#### Исходный текст:

--

Увы, оценка Г.К. Жукова не подтверждается фактами. Продвижение германских войск на Украине не прекращалось ни на один день. С 22 по 25 июня 1-я танковая группа преодолела почти 80 км. С 26 по 29 июня на этом же участке, где сражались мехкорпуса, танки Клейста продвинулись еще на 120 км! 30 июня, на следующий день после окончания наступательной операции под Бродами - Дубно Ровно, командование Юго-Западного фронта с согласия Ставки отдало приказ об отходе основных сил на линию старой государственной границы.
Последуем завету Г.К. Жукова "детально разобрать оперативную целесообразность" контрудара.
Обе стороны в развернувшемся сражении преследовали решительные цели разгромить ударные силы противника и захватить инициативу. Какая из сторон достигла своих целей? Обратимся к свидетельству участников тех событий и вернемся к вопросу о "детальном обсуждении" контрудара на Военном Совете фронта.

--

#### Блок данных:

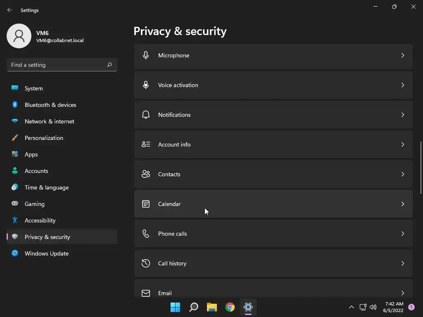This screenshot has height=317, width=423.
Task: Switch to Accessibility settings category
Action: [40, 220]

--

#### Части упражнения:
1. Ответьте по исходному тексту о сражении под Бродами и Дубно на три вопроса, каждый ответ с новой строки под той же буквой:
(а) Какое расстояние преодолела 1-я танковая группа с 22 по 25 июня?
(б) Какой приказ отдало командование Юго-Западного фронта 30 июня?
(в) Какие цели преследовали обе стороны в развернувшемся сражении?
2. Продолжите исходный текст о контрударе под Бродами и Дубно, начав сразу после его последнего предложения.

#### Ожидаемые ответы:
1.
(а) Почти 80 км.
(б) Приказ об отходе основных сил на линию старой государственной границы.
(в) Разгромить ударные силы противника и захватить инициативу.

2.
Начальник оперативного отдела штаба фронта полковник И.Х. Баграмян, получив директиву No 3, немедленно отправился к начальнику штаба генералу М.А. Пуркаеву. с докладом. "Он с явным недоверием взглянул на меня, - вспоминает И.Х. Баграмян, - выхватил бланк и перечитал текст несколько раз. Быстро обмениваемся мнениями. Они у нас сходятся: к наступлению мы не готовы... Идем к командующему фронтом.
- Что будем делать, Михаил Петрович? - начал Пуркаев еще с порога. - Нам бы, слава Богу, остановить противника на границе и растрепать его в оборонительных боях, а от нас требуют уже послезавтра захватить Люблин!
Генерал Кирпонос... протянул руку за документом, внимательно прочитал его, поднял трубку телефонного аппарата:
- Николай Николаевич, зайди, пожалуйста, ко мне.
Член Военного Совета был, как всегда, бодр и энергичен. Командующий протянул ему директиву. Быстро пробежав ее глазами, Вашугин откинулся на спинку кресла и оглядел присутствовавших.
- Ну и что же, товарищи, приказ получен - нужно выполнять.
- Так-то оно так, Николай Николаевич, - проговорил Пуркаев, - но мы сейчас не готовы к этому. Нам пока приходится думать об обороне, а не о наступлении.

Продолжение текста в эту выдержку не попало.